For a typical quick visit like this, Gerard could get reimbursed $100 or more from a private insurer. For the same visit, Medicare pays less about $80. And now, with the new private plans under the Affordable Care Act, Gerard says he would get something in between, but closer to the lower Medicare rates.
That's not something he's willing to accept.
"I cannot accept a plan [in which] potentially commercial-type reimbursement rates were now going to be reimbursed at Medicare rates, Gerard says. You have to maintain a certain mix in private practice between the low reimbursers and the high reimbursers to be able to keep the lights on."

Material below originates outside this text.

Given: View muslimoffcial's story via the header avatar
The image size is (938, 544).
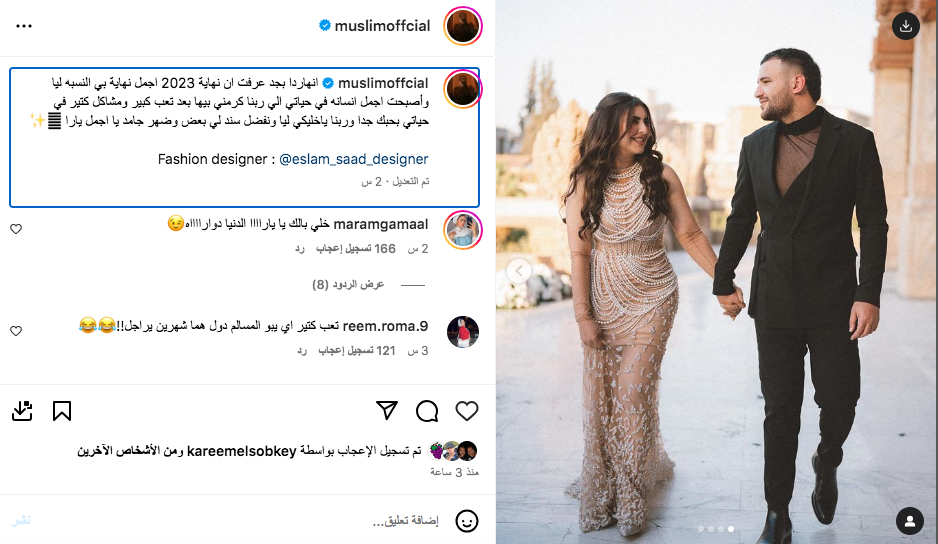Looking at the screenshot, I should click(x=463, y=26).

(Excerpt) Read more at thefiscaltimes.com ...
Unexpected.
But, but, but he is a rich doctor. He is just being greedy! //sarcasm
My high school friend is my internist. He had add two people to his staff to deal with the additional paperwork. He stopped taking Medicare years ago because the compliance would have meant more staff, for 60% of the revenues.

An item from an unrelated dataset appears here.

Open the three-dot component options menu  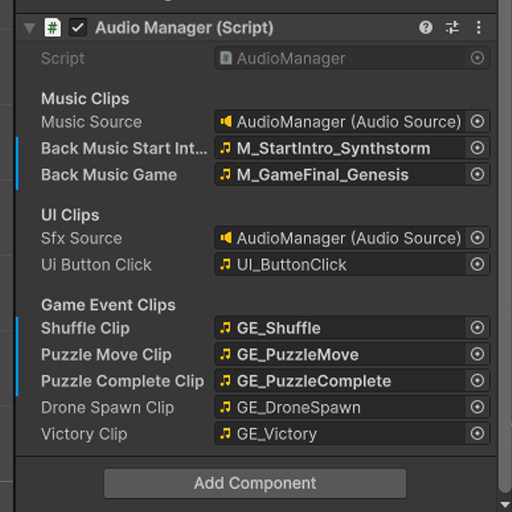[479, 28]
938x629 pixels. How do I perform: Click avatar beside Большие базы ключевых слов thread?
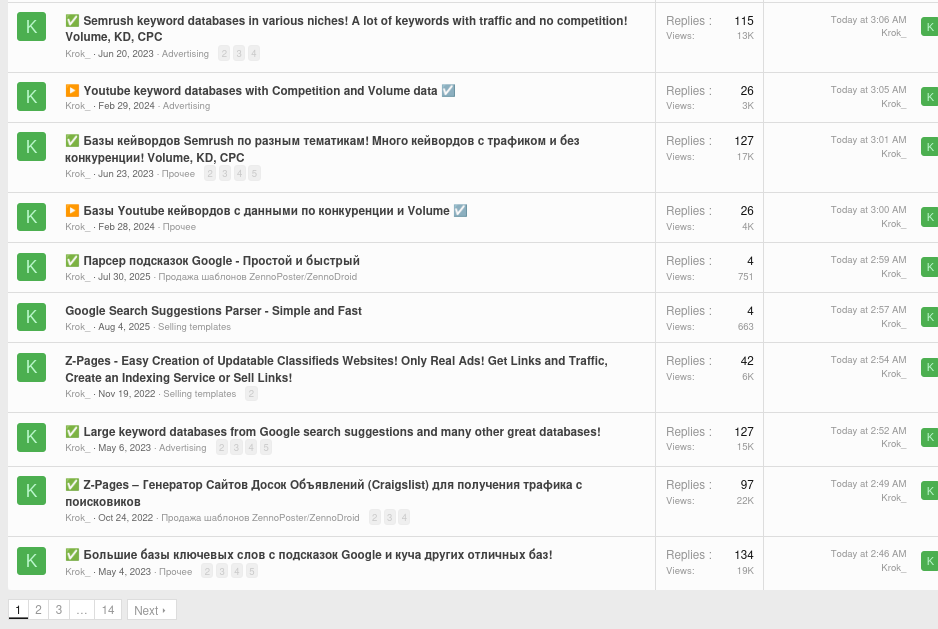[31, 561]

It doesn’t take a brain surgeon to figure this out.
The doctors will all be Government doctors...hence, death will come on command.
I wouldn’t be surprised to see U.S. doctors establish clinics in The Bahamas, Panama, Costa Rica, Bermude, and at various locations throughout the Caribbean.

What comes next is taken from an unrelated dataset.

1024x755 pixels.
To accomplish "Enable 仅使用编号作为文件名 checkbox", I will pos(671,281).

Sigh, “Bermude” should be Bermuda.
That’s what happened in Brazil.
When we were there, we could use the government doctors, or we could use the private practitioners.
We used the private practitioners.
I believe it is already occurring, just as the best British and then Canadian doctors established clinics and hospitals in India and Thailand and now Burma.
Soon to be dubbed by the liberal elites as “healthcare inequality”
Look at the increase in things like nurse practitioners and “little clinics” in grocery stores and pharmacies.
Which are fine for things like strep tests, writing antibiotic prescripts for ear infections, doling out flu shots and the like. But not so much for correctly diagnosing more serious ailments that happen to have similar symptoms to the common cold.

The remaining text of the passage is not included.